(RECORDS PROVIDED)

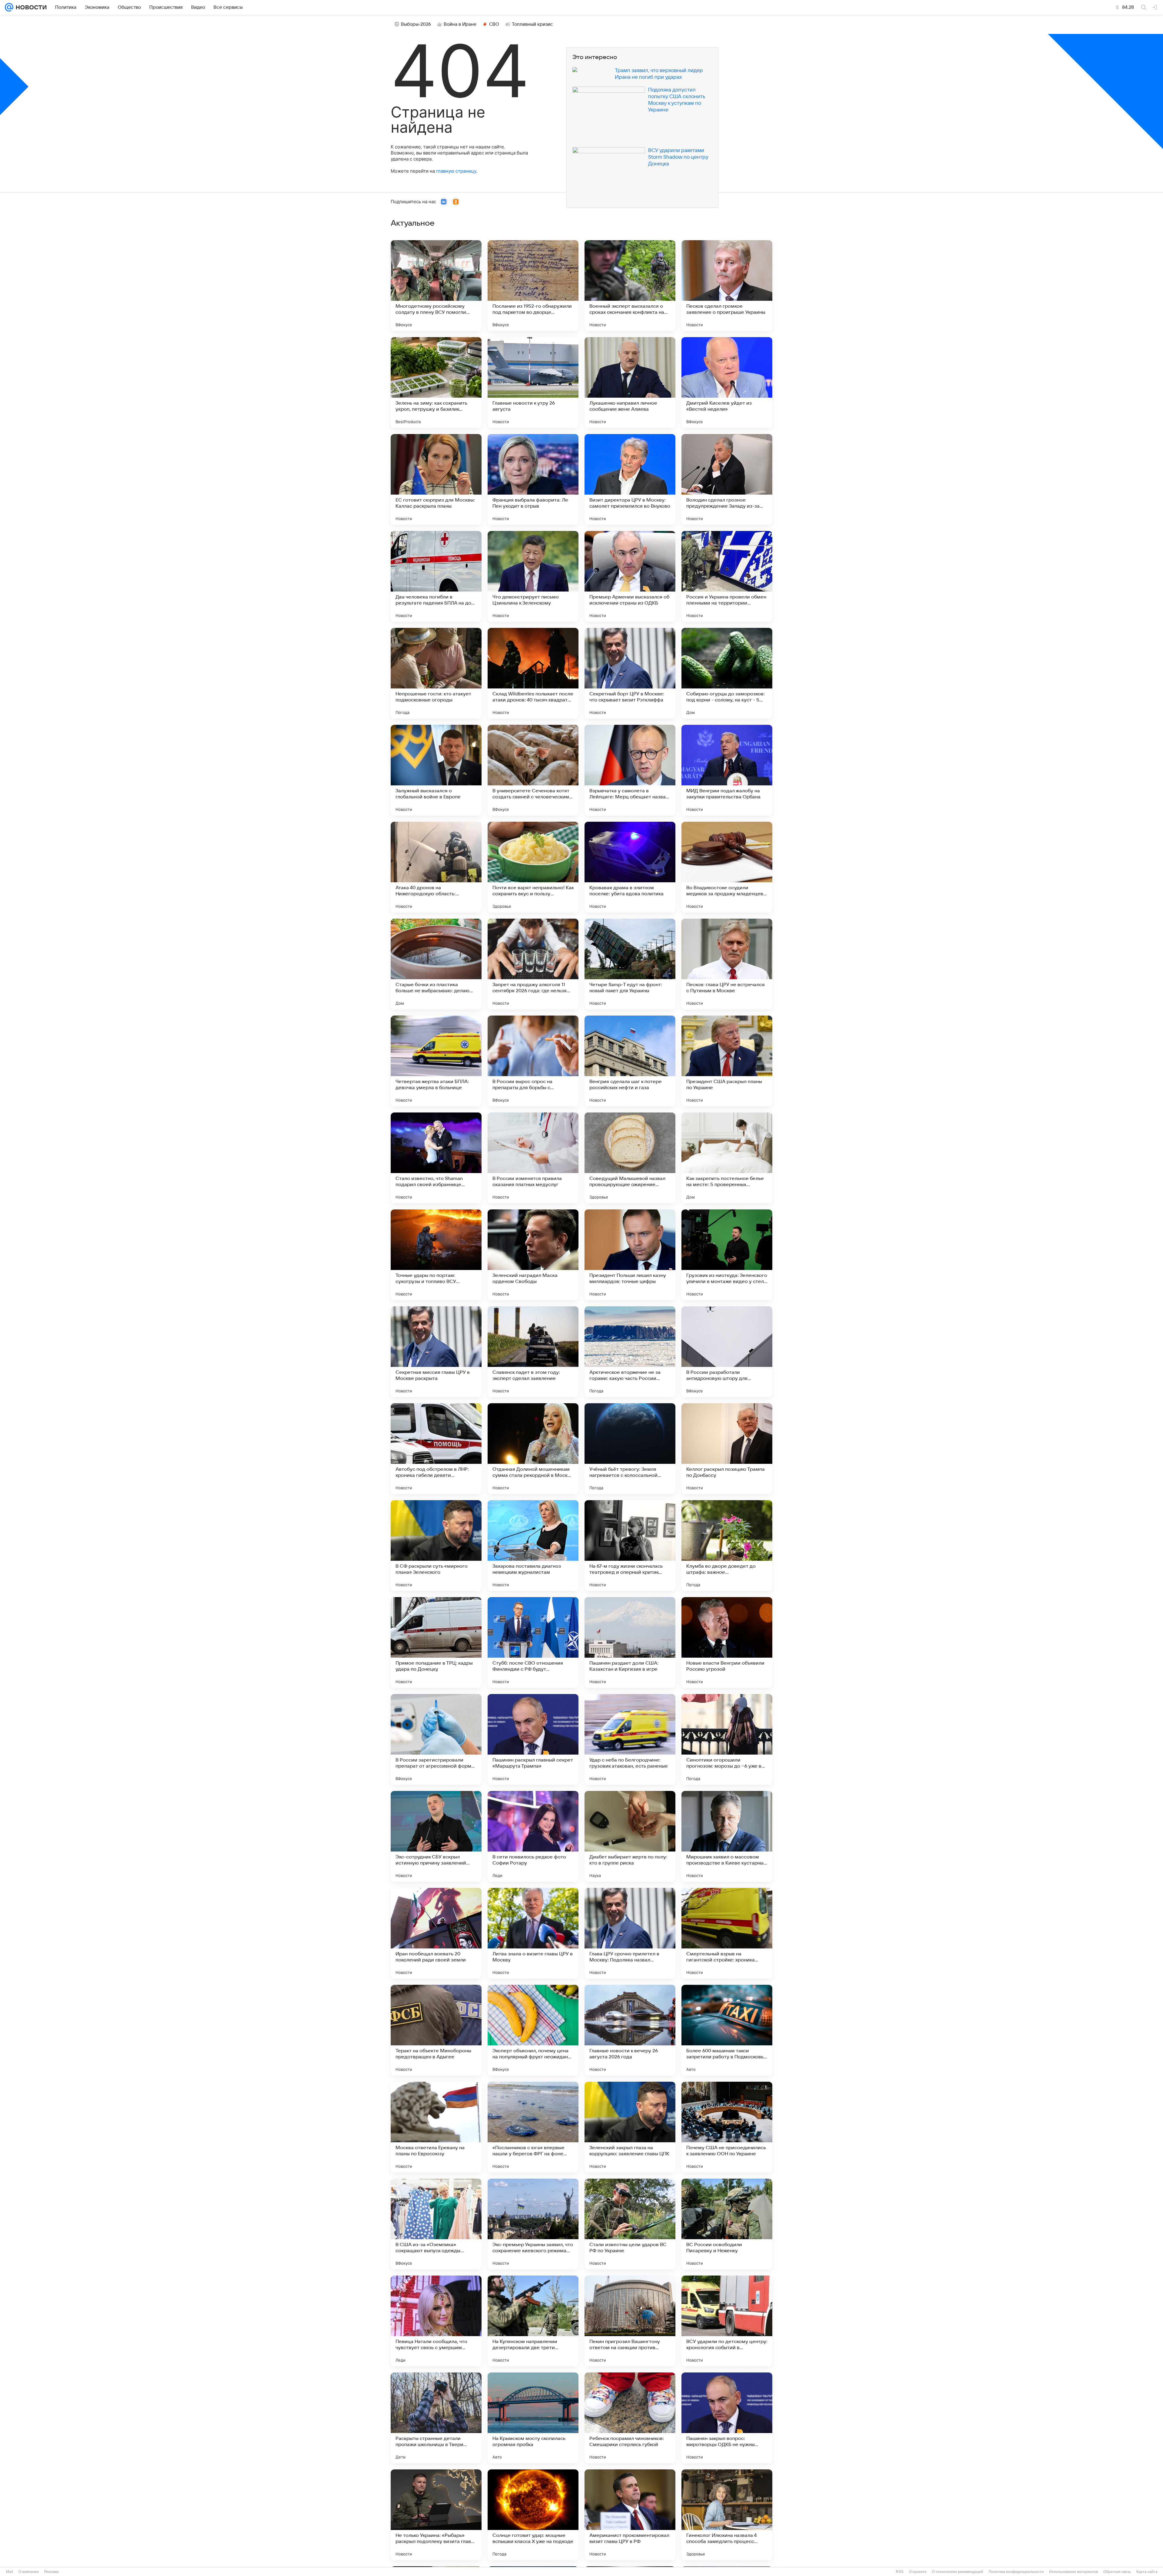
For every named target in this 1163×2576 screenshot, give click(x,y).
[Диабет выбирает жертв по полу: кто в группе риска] (630, 1836)
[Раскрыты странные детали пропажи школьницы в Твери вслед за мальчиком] (436, 2417)
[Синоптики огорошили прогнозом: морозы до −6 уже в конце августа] (726, 1739)
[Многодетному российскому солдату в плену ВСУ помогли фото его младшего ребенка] (436, 285)
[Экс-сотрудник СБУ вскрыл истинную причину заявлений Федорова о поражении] (436, 1836)
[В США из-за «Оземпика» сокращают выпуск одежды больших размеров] (436, 2224)
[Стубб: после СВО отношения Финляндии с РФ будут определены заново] (533, 1642)
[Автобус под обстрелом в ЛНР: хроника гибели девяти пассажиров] (436, 1448)
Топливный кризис (532, 24)
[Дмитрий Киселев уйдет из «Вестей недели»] (726, 382)
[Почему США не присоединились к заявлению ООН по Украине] (726, 2127)
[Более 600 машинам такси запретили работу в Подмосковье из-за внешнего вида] (726, 2030)
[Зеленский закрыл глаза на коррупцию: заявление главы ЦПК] (630, 2127)
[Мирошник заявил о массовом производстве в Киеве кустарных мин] (726, 1836)
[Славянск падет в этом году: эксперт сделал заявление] (533, 1351)
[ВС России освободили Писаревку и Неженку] (726, 2224)
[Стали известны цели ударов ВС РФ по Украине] (630, 2224)
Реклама (51, 2572)
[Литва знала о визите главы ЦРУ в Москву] (533, 1933)
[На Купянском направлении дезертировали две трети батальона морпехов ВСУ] (533, 2321)
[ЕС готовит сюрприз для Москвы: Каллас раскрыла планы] (436, 479)
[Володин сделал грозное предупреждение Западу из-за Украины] (726, 479)
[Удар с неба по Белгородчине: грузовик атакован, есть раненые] (630, 1739)
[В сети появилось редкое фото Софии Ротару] (533, 1836)
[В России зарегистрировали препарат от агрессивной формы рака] (436, 1739)
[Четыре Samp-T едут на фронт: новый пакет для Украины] (630, 964)
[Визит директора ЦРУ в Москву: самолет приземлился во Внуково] (630, 479)
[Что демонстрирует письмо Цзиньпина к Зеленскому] (533, 576)
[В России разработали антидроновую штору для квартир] (726, 1351)
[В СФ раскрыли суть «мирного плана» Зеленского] (436, 1545)
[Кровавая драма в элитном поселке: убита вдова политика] (630, 867)
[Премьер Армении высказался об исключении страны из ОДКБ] (630, 576)
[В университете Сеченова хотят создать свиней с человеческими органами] (533, 770)
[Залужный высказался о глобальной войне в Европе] (436, 770)
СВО (494, 24)
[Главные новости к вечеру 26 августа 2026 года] (630, 2030)
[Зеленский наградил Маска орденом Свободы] (533, 1254)
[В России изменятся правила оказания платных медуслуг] (533, 1157)
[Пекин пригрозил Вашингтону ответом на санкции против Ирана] (630, 2321)
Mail (9, 2572)
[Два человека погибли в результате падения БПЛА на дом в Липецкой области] (436, 576)
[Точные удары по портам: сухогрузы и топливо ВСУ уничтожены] (436, 1254)
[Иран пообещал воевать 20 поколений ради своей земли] (436, 1933)
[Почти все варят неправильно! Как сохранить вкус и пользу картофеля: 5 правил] (533, 867)
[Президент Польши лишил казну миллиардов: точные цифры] (630, 1254)
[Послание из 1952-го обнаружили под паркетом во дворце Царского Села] (533, 285)
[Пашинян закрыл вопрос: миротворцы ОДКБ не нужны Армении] (726, 2417)
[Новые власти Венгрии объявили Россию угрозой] (726, 1642)
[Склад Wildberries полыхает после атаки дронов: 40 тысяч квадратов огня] (533, 673)
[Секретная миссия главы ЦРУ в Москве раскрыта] (436, 1351)
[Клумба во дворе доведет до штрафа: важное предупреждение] (726, 1545)
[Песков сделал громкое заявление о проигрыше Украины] (726, 285)
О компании (28, 2572)
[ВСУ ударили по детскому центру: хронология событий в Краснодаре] (726, 2321)
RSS (899, 2572)
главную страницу (456, 171)
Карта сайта (1147, 2572)
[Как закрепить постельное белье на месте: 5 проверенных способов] (726, 1157)
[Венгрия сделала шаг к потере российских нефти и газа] (630, 1061)
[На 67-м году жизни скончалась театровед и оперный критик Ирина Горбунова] (630, 1545)
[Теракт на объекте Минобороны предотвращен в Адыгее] (436, 2030)
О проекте (917, 2572)
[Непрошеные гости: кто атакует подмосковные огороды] (436, 673)
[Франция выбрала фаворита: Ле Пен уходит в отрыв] (533, 479)
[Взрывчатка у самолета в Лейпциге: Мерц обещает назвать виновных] (630, 770)
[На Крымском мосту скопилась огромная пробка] (533, 2417)
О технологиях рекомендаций (957, 2572)
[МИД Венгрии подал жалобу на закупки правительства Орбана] (726, 770)
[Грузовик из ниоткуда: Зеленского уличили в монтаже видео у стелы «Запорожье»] (726, 1254)
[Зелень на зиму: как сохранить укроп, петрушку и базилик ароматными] (436, 382)
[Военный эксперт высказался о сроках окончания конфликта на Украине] (630, 285)
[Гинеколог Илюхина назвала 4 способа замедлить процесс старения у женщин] (726, 2514)
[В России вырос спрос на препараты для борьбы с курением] (533, 1061)
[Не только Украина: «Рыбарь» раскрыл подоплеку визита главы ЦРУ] (436, 2514)
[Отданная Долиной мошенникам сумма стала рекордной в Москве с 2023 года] (533, 1448)
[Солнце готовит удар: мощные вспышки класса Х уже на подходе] (533, 2514)
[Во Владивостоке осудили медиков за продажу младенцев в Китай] (726, 867)
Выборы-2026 (416, 24)
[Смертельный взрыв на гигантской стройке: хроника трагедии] (726, 1933)
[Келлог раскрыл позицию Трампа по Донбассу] (726, 1448)
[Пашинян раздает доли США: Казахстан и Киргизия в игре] (630, 1642)
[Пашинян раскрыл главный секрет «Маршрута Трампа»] (533, 1739)
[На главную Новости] (30, 7)
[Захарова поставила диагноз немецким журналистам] (533, 1545)
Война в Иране (460, 24)
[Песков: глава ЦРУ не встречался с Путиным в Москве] (726, 964)
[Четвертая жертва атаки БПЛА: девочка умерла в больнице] (436, 1061)
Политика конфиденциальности (1016, 2572)
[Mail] (9, 7)
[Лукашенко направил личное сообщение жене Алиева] (630, 382)
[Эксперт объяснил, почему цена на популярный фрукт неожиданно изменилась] (533, 2030)
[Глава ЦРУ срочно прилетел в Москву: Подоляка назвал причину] (630, 1933)
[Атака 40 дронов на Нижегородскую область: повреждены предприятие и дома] (436, 867)
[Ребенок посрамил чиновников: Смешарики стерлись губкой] (630, 2417)
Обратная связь (1117, 2572)
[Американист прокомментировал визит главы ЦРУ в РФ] (630, 2514)
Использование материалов (1073, 2572)
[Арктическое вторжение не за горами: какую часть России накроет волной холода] (630, 1351)
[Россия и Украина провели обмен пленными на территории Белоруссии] (726, 576)
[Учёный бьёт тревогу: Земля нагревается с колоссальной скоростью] (630, 1448)
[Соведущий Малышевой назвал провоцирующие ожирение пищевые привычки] (630, 1157)
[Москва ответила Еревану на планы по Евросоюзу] (436, 2127)
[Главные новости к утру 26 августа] (533, 382)
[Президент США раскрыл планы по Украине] (726, 1061)
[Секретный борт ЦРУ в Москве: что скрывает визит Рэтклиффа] (630, 673)
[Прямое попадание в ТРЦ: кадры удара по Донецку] (436, 1642)
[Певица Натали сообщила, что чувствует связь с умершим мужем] (436, 2321)
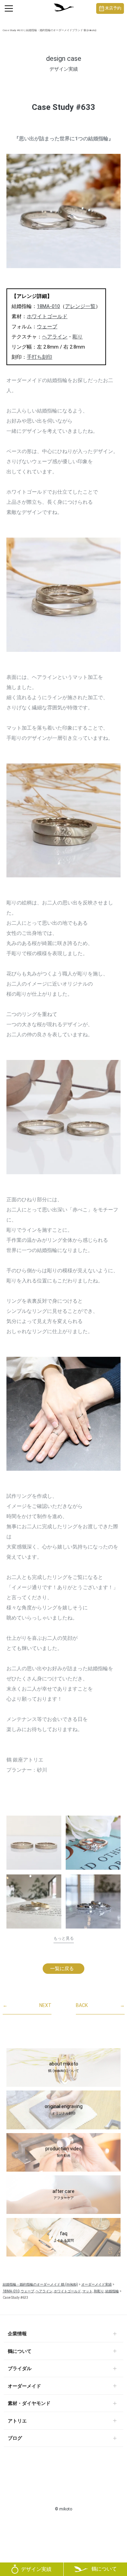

(End RECORDS PROVIDED)

TASK BRIEF = In the listing above, find the line holding "[В СФ раскрыли" and the line holding "Mail (9, 2572)", then output those two lines and every line between them exactly.

ANSWER SPACE =
[В СФ раскрыли суть «мирного плана» Зеленского] (436, 1545)
[Кровавая драма в элитном поселке: убита вдова политика] (630, 867)
[Премьер Армении высказался об исключении страны из ОДКБ] (630, 576)
[В университете Сеченова хотят создать свиней с человеческими органами] (533, 770)
[Залужный высказался о глобальной войне в Европе] (436, 770)
СВО (494, 24)
[Главные новости к вечеру 26 августа 2026 года] (630, 2030)
[Зеленский наградил Маска орденом Свободы] (533, 1254)
[В России изменятся правила оказания платных медуслуг] (533, 1157)
[Пекин пригрозил Вашингтону ответом на санкции против Ирана] (630, 2321)
Mail (9, 2572)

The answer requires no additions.